- Born: Christopher John Wiggins January 13, 1931 Blackpool, England
- Died: February 19, 2017 (aged 86) Elora, Ontario, Canada
- Occupation: Actor
- Years active: 1954–2015
- Known for: Friday the 13th: The Series; Swiss Family Robinson;
- Spouse(s): Sandra Crysler-Wiggins (m. 19??; died December 14, 2009)
- Awards: Genie Award for Best Actor (Non-Feature)

= Chris Wiggins =

Canadian actor

Christopher John Wiggins (January 13, 1931 – February 19, 2017) was an English-born Canadian actor.

==Career==
Wiggins was born January 13, 1931, in Blackpool, England. He started out as a banker in his home country before he began his acting career in Canada, where he moved in 1952.
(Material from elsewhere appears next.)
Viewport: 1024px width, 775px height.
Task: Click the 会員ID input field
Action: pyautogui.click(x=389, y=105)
Wiggins is probably best recognized for his role as Jack Marshak, the benevolent, resourceful expert on the occult in the syndicated television horror show Friday the 13th: The Series, and which ran from 1987 to 1990. Another well known role was Johann Robinson (Father) on Swiss Family Robinson.
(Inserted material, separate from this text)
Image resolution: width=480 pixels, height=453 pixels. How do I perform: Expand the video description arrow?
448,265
He won a Canadian Film Award in 1969 for Best Actor in a Non-Feature for his role in The Best Damn Fiddler from Calabogie to Kaladar.

In addition to his television and film work, Wiggins was also a very popular radio actor, making over 1,200 appearances in various series over the years, particularly on CBC Radio. One of his most popular roles was that of Dante, the insufferably brilliant (and insufferably arrogant) computer that ran the Aleph-9: the high-speed interdimensional spacecraft belonging to Johnny Chase: Secret Agent of Space. Wiggins also made numerous guest appearances on such CBC Radio programs as Nightfall, Vanishing Point and dozens of others.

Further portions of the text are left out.